Task goal
Where the line containing "[youtube] (135, 2301)" appears, start repeating, and continue exactly through the last line below, adding nothing. Include no pictures.

================================

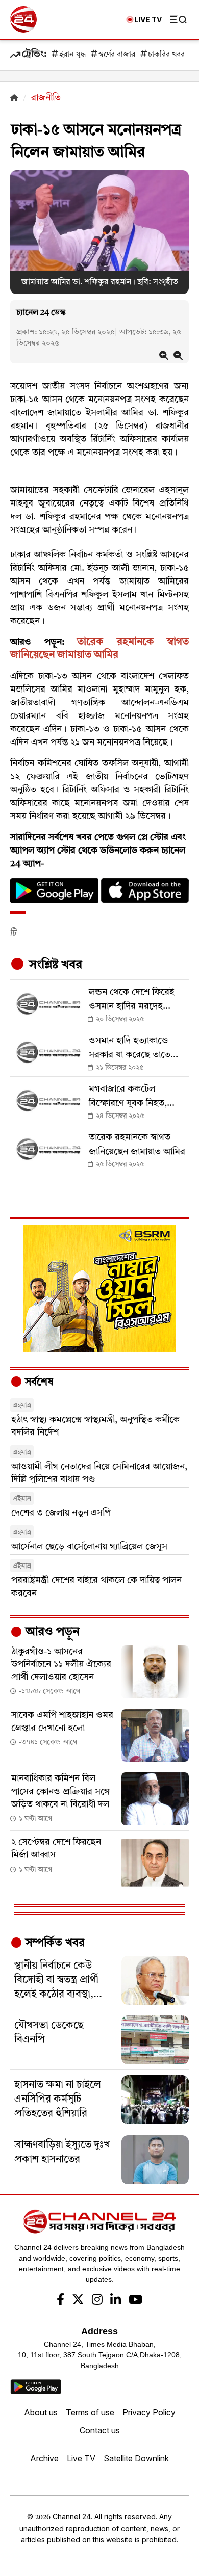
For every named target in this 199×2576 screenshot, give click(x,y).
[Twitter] (78, 2301)
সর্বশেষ (37, 1382)
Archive (44, 2458)
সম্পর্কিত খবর (53, 1943)
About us (41, 2412)
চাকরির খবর (166, 55)
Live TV (81, 2458)
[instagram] (97, 2301)
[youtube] (135, 2301)
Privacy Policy (149, 2412)
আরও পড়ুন (51, 1632)
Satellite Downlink (136, 2458)
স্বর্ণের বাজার (116, 55)
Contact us (100, 2430)
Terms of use (90, 2412)
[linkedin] (115, 2301)
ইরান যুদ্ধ (72, 55)
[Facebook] (60, 2301)
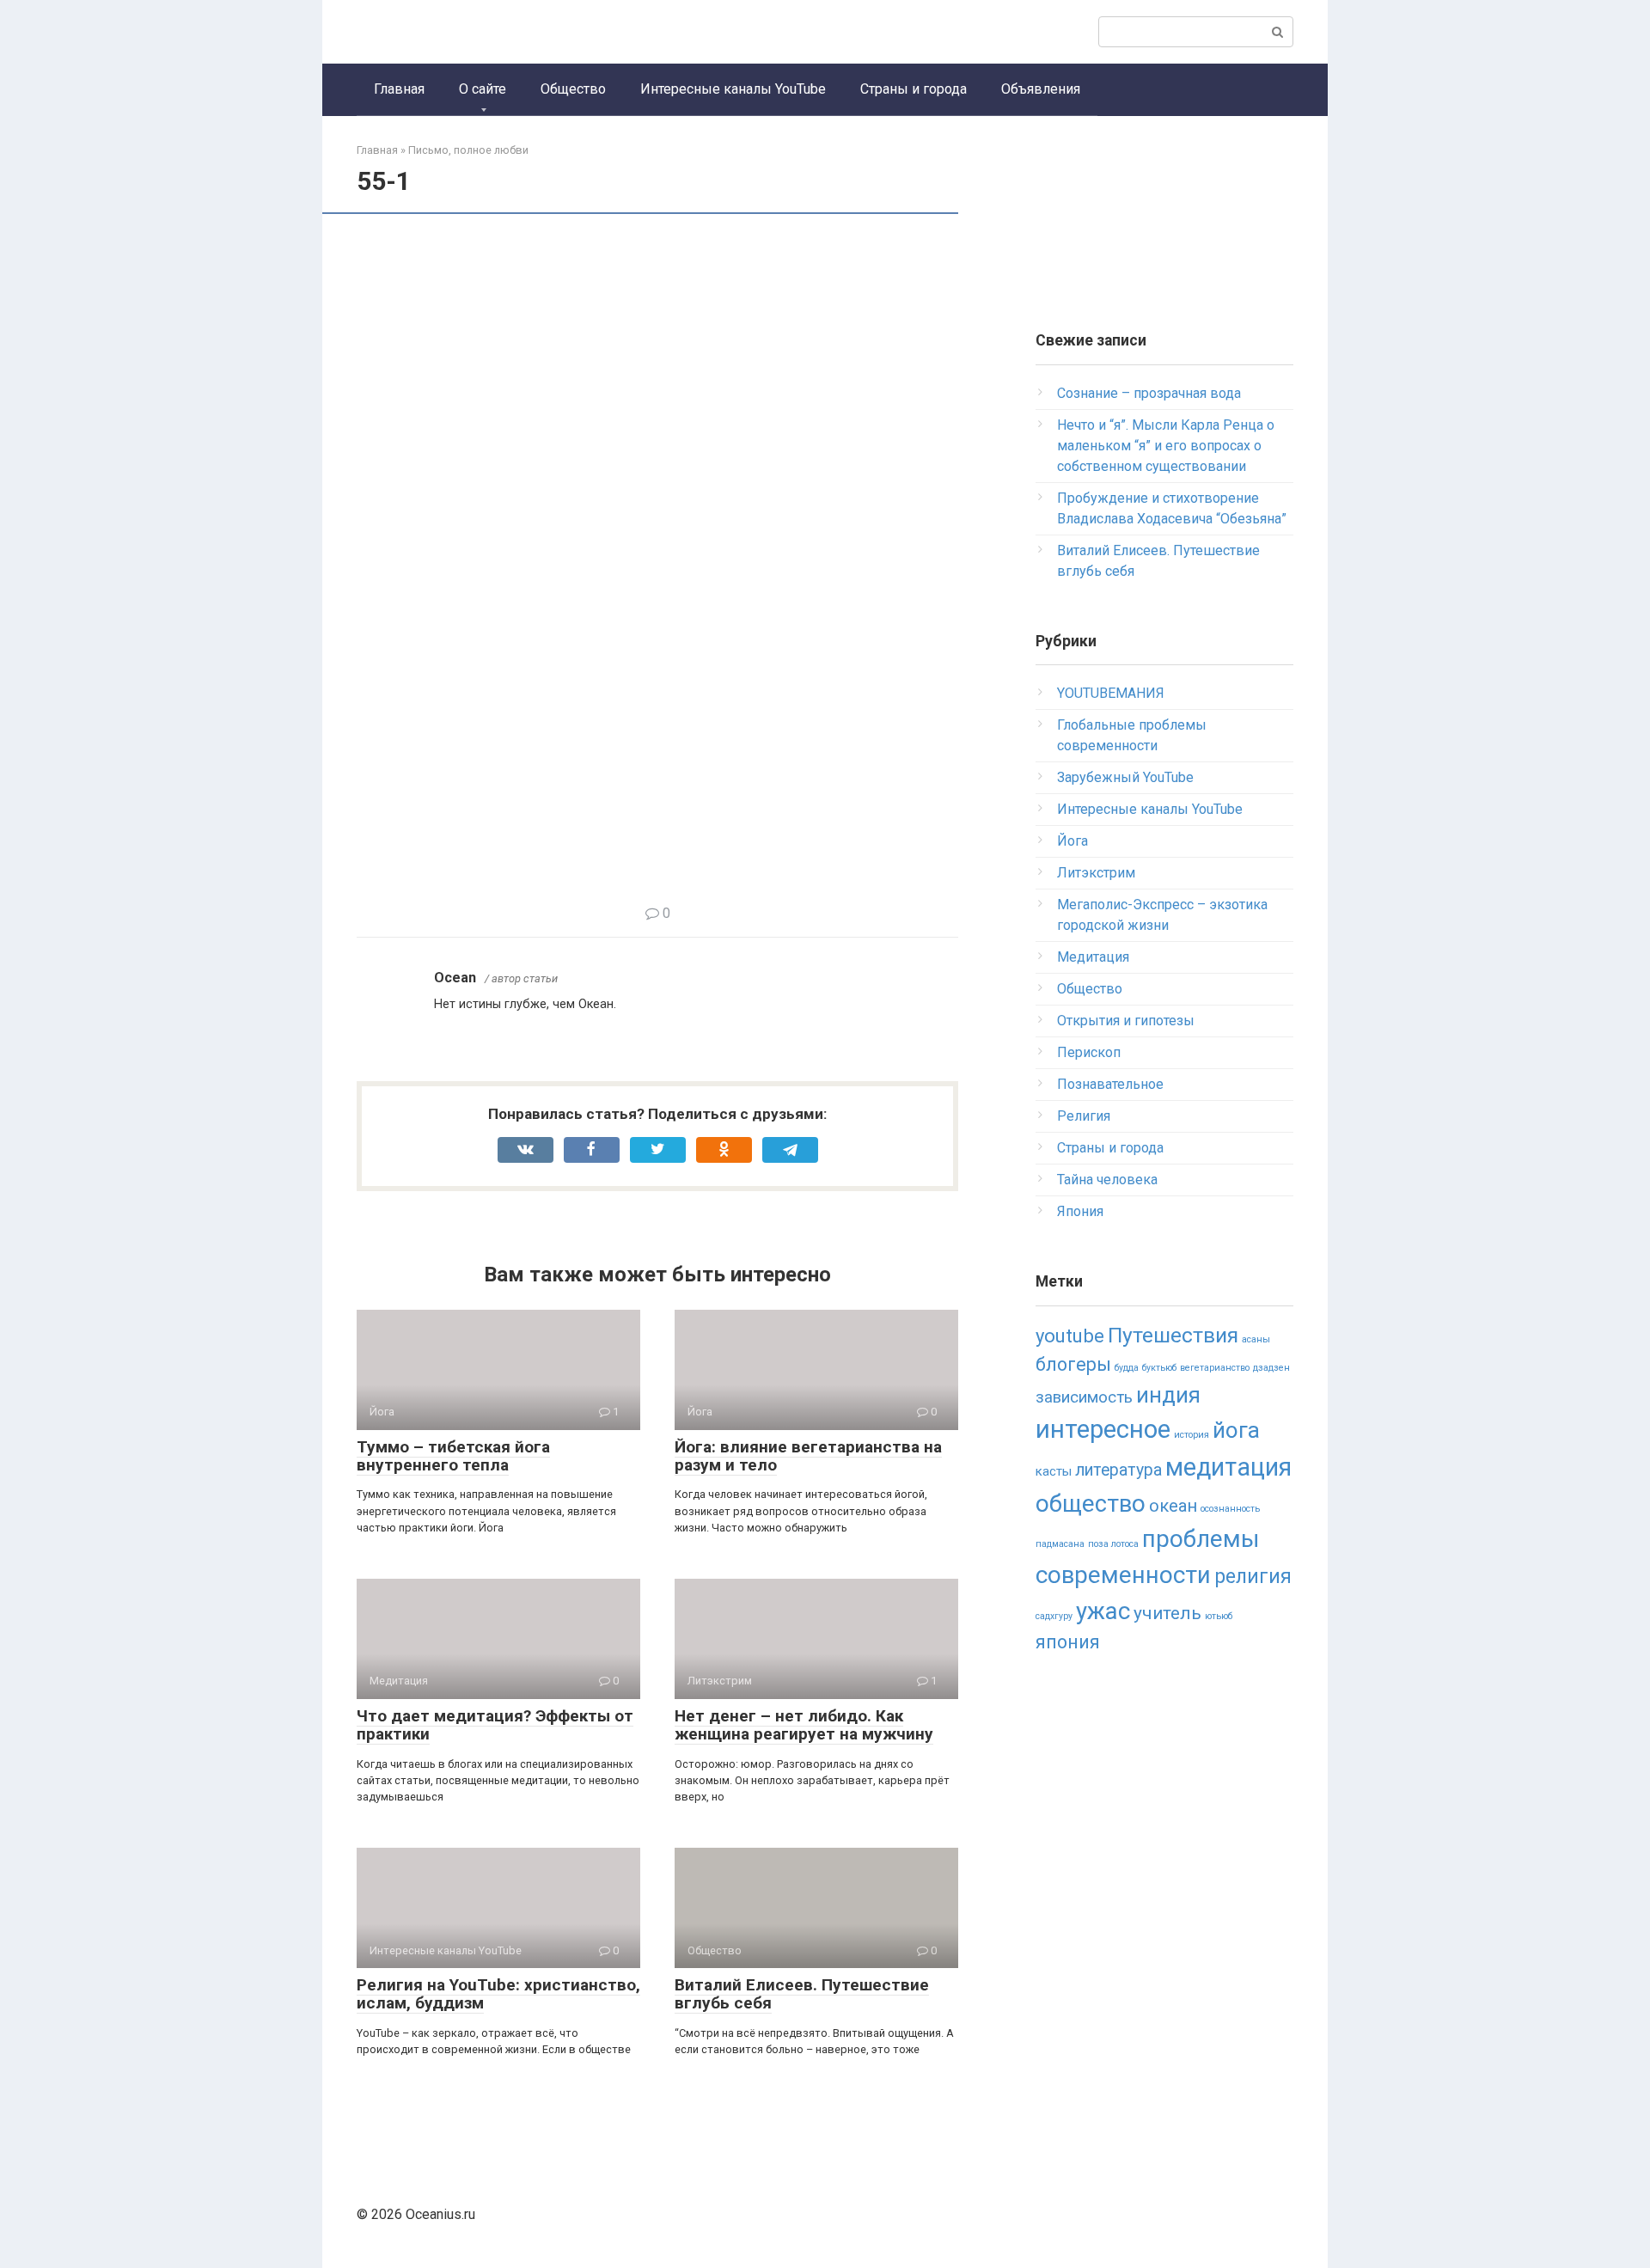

================================

Response to this task
[youtube] (135, 2301)
Privacy Policy (149, 2412)
আরও পড়ুন (51, 1632)
Satellite Downlink (136, 2458)
স্বর্ণের বাজার (116, 55)
Contact us (100, 2430)
Terms of use (90, 2412)
[linkedin] (115, 2301)
ইরান যুদ্ধ (72, 55)
[Facebook] (60, 2301)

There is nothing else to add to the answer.